EXERCISE REQUIREMENTS: In the entries below, copy only the lines from the one that contains "Click the 信息填写 section heading" through the last line, exactly, and omit any pictures.

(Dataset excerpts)
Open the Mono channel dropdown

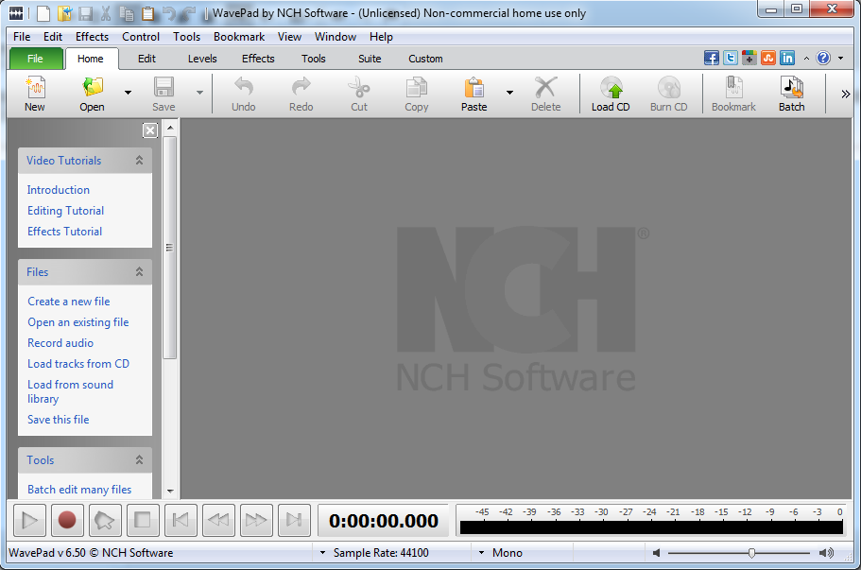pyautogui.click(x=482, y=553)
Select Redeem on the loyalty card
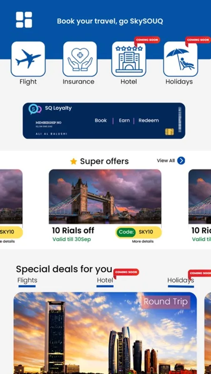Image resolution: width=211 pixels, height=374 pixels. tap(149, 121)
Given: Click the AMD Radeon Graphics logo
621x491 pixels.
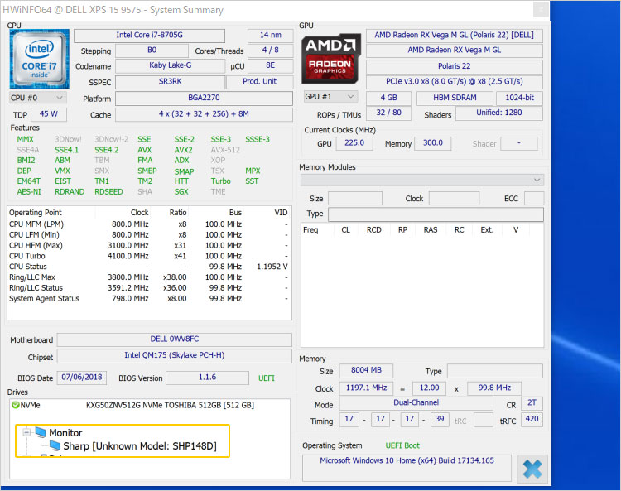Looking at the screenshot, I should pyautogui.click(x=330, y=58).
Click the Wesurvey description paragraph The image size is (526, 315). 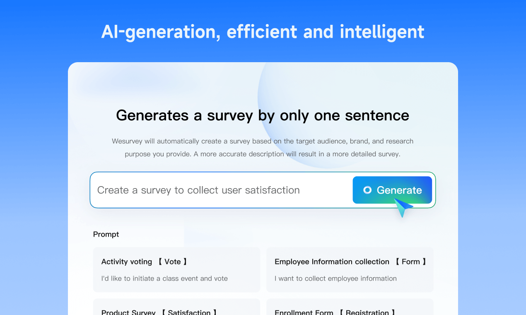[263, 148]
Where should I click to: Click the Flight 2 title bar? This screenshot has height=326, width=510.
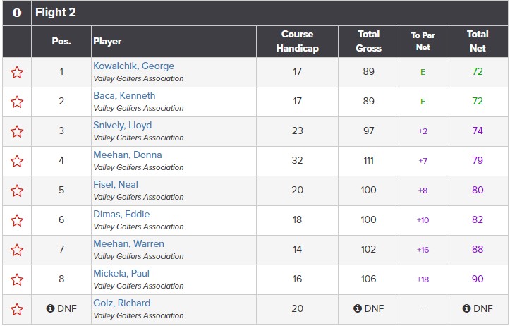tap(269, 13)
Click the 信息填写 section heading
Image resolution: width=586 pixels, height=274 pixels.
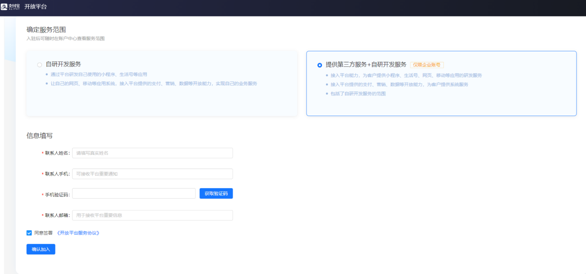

RESULT BELOW:
Click the 信息填写 section heading
Image resolution: width=586 pixels, height=274 pixels.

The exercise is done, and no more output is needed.